Иконостас - не глухая стена: могучий
Воинский строй, а нимбы –
Золото нашей крови, пролитой
За неотвратимость победы.
Без епископа нет церкви
Ржавою осенью
На улицах кафедрального города ты показывался
в ландо:
Ведь твой сан должен быть почитаем.
Но за городом шел ты пешком
В вороньих полях, прикладывал коричневые
ладони
К рваным ранам епархии сирой.
Когда прибыл я к тебе на прием, то в приемной
Пусто было, гулко; со стен глядели
Одутловатые лики работы школы Ушакова;
Пахло валерианой, мышами. Ты первый, владыка,
Поднялся мне навстречу,
Серебряной ложкой накладывал, угощая,
На хрустальные архиерейские блюда две мойвы,
репу;
И ты улыбался: улыбка твоя - велия милость,
А нестяжательность –
Кровавая драка в подворотнях мира:
Кастеты свищут, панагия сияет.
Ты оставил меня ночевать. Вслух тебе читал я
Канон вечерний
(Тебе девяносто два, глаза уже видят сквозь
буквы,
А под бархатной златошитой рясой не гнутся
Твои колени, перебитые пулеметом в последней
войне) –
Я произносил слова нараспев, ты наполнял их
Молитвой.
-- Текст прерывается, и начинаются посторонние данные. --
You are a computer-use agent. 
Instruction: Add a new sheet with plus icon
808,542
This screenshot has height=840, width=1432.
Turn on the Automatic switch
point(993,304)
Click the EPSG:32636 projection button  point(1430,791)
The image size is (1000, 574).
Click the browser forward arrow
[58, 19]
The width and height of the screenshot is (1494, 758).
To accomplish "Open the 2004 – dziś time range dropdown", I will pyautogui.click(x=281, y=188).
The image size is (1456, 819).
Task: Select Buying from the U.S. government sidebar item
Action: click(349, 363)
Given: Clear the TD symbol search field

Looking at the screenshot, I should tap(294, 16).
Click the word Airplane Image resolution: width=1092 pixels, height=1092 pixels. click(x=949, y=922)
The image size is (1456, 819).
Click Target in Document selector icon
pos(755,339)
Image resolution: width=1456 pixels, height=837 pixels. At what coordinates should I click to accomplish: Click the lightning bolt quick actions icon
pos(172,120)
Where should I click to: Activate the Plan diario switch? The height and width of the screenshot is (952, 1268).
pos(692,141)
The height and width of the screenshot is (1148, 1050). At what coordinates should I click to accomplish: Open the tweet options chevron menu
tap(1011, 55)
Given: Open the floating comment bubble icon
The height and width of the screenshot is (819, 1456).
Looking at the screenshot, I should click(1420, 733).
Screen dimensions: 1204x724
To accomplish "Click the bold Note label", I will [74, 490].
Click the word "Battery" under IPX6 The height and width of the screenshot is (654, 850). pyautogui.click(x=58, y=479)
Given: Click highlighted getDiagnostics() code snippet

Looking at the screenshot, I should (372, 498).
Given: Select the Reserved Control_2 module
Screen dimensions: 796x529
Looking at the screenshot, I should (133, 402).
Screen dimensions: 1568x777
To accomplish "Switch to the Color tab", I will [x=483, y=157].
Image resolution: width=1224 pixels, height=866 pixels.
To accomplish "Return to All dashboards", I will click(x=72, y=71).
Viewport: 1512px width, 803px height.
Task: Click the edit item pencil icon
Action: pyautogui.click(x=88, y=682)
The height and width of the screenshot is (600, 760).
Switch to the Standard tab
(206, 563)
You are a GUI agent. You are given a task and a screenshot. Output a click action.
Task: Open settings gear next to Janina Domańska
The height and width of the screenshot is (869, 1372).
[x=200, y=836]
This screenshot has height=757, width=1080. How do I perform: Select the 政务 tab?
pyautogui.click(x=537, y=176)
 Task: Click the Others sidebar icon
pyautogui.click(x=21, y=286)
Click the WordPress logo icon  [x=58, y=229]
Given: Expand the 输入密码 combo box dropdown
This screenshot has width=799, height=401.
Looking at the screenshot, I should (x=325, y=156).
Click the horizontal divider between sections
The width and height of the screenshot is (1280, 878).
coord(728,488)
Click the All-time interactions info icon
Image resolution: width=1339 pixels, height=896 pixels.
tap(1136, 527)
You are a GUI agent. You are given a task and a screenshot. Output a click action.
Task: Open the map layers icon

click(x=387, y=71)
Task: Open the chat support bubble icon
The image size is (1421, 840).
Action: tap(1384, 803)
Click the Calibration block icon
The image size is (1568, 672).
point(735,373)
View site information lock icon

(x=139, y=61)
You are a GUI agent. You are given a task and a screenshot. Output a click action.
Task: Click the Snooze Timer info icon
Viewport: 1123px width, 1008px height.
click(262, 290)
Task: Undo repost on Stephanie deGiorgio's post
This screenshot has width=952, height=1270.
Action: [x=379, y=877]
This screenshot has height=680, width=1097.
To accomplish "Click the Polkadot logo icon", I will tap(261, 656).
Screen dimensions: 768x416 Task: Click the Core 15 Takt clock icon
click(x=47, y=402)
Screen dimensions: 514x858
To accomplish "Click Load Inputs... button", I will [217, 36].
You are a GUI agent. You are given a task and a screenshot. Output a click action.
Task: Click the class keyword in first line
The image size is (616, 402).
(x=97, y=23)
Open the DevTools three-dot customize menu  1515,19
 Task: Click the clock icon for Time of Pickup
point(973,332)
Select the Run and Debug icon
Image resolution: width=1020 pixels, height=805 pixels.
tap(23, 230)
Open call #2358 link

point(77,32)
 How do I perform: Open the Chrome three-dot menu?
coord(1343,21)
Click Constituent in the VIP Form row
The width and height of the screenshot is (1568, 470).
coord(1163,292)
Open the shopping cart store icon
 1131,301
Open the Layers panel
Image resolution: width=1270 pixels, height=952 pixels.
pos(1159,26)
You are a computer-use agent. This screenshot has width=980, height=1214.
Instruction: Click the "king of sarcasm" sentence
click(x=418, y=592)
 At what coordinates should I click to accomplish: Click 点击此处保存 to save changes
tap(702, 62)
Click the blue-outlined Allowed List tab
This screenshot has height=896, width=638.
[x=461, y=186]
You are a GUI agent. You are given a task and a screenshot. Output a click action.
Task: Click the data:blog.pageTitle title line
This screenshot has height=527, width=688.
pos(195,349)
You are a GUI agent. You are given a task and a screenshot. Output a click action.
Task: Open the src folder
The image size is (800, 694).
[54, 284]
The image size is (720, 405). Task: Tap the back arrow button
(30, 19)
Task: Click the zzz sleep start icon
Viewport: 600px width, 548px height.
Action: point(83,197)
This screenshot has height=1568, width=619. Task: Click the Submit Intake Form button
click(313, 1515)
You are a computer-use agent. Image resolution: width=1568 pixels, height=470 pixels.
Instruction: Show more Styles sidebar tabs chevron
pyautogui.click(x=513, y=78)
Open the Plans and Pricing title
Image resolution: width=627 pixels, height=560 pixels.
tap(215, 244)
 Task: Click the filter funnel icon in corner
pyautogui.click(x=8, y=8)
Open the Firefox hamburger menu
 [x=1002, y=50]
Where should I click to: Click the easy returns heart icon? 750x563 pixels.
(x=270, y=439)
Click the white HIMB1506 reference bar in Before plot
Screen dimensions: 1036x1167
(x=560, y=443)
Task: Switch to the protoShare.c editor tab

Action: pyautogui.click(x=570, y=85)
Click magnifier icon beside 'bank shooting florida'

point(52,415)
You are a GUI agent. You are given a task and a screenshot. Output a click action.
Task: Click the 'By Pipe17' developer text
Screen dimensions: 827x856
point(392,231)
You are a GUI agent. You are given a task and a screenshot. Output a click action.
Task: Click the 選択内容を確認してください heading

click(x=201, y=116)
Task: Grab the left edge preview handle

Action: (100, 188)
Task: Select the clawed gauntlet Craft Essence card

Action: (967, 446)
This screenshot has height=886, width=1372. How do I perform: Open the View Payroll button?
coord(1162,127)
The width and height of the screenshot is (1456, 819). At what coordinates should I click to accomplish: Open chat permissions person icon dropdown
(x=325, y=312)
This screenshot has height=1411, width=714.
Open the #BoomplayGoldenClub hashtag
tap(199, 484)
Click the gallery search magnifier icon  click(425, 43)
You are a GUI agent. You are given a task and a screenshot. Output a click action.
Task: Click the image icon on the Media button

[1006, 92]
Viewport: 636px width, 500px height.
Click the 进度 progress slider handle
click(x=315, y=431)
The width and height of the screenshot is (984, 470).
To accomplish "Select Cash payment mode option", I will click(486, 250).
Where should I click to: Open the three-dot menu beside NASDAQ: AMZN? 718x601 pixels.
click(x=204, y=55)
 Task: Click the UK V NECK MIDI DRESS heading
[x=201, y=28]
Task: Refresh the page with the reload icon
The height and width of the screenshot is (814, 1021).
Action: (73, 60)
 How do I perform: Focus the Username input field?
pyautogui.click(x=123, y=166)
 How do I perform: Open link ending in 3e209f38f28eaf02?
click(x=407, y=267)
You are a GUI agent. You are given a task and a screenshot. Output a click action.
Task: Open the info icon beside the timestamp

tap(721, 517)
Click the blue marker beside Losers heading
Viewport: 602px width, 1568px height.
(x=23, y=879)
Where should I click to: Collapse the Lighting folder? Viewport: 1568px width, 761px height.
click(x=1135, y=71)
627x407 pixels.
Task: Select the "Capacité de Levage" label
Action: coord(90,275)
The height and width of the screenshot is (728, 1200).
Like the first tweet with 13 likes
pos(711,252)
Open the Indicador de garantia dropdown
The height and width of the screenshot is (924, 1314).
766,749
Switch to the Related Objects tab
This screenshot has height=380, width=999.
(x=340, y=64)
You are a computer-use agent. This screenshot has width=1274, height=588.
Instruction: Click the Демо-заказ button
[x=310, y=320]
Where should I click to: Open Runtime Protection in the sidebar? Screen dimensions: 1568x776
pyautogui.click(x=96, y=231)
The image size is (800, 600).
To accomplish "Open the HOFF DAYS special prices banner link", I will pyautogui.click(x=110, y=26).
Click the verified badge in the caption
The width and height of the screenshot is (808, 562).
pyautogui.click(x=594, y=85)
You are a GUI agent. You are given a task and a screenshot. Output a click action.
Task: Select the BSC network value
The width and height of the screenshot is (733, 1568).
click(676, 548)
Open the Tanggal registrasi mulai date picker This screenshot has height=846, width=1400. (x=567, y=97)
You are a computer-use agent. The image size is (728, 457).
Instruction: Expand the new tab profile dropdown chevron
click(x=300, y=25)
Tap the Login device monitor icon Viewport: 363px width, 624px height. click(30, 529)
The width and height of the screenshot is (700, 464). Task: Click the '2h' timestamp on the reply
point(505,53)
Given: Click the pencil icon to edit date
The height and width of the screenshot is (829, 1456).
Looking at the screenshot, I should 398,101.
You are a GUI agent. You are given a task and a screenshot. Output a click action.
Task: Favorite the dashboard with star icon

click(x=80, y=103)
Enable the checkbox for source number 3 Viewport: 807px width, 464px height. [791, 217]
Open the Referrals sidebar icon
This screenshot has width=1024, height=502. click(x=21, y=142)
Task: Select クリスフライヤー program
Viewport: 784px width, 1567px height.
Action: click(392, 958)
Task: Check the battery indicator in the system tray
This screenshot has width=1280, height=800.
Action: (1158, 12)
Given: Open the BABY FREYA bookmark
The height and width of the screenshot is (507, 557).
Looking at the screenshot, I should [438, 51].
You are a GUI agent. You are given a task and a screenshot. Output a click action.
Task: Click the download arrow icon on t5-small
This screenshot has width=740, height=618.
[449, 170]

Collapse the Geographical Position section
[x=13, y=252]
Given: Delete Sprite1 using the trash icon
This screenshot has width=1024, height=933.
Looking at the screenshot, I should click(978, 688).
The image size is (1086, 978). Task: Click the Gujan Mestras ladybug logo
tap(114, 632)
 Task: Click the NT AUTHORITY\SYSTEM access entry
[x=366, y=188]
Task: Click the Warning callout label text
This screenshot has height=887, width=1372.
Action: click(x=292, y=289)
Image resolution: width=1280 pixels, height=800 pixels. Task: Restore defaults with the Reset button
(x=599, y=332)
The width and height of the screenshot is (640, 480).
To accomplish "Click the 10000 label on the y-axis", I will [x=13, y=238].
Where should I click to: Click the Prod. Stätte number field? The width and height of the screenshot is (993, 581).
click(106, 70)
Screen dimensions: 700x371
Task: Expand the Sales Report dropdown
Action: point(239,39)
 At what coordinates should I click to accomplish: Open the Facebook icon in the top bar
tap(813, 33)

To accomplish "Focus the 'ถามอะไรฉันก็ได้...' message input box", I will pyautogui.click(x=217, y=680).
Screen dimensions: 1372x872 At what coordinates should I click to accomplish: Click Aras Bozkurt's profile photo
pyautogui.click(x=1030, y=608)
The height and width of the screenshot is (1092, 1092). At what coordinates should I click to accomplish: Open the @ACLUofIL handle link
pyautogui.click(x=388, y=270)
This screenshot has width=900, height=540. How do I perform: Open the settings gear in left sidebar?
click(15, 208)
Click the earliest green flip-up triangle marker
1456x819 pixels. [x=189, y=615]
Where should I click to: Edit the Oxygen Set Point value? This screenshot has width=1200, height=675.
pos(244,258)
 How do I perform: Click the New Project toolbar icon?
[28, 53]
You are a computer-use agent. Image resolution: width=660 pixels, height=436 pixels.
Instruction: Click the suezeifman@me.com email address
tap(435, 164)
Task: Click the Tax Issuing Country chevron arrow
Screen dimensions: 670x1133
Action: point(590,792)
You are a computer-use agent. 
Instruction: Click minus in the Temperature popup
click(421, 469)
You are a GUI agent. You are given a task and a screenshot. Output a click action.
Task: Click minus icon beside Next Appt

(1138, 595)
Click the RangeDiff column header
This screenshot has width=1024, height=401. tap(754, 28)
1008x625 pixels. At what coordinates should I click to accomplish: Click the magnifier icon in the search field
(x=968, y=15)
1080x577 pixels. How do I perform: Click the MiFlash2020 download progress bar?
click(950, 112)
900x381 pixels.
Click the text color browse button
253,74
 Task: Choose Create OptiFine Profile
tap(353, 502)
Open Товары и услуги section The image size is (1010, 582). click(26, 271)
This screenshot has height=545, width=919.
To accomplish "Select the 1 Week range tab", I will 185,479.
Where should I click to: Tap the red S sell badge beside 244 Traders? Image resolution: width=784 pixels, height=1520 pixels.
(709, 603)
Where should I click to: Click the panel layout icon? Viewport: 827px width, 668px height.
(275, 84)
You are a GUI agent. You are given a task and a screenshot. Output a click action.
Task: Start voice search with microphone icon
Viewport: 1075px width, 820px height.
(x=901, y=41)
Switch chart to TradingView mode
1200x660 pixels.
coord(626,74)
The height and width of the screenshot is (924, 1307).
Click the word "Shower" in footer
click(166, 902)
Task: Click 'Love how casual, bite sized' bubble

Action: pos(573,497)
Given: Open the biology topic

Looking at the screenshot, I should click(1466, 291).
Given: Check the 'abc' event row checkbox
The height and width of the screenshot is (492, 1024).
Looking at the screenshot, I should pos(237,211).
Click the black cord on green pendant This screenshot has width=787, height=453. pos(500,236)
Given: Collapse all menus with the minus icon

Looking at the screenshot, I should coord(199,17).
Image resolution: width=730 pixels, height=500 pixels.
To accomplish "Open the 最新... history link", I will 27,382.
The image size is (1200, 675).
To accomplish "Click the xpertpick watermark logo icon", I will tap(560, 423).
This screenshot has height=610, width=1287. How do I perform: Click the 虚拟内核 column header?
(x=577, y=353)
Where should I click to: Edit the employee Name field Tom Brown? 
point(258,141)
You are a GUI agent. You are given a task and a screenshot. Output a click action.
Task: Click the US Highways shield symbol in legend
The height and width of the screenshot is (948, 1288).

Ис пола
Эти деспота.
О ты истинно владыка, ведь ты - раб
неключимый!
А равно и наш отец, ведь ты - истинно сын
Своего Отца!
И на Покров измученную землю снег укрывает, -
ведь ты, владыка,
Благословляешь двумя руками.
Утром - сектанты по радио
Над пропастью во ржи звучит гитара гнило:
«Грядите, братья, вместо яблока есть яблочное
мыло!»
Ой ойкумена вся гряди, все росские языки,
Петь ритмы сладостны пластмассовой музыки!
«Спаситеся у нас вы, вьюноши, старухи,
И будем, добродетельны, прикалываться в духе!
Осанна на лотке у нас, наглядна и проста,
Се, по нутру себе найдете вы Христа!»
Так сладостно поет, бьет, как сирена, плесом
Рабфаковец с значком и политическим зачесом.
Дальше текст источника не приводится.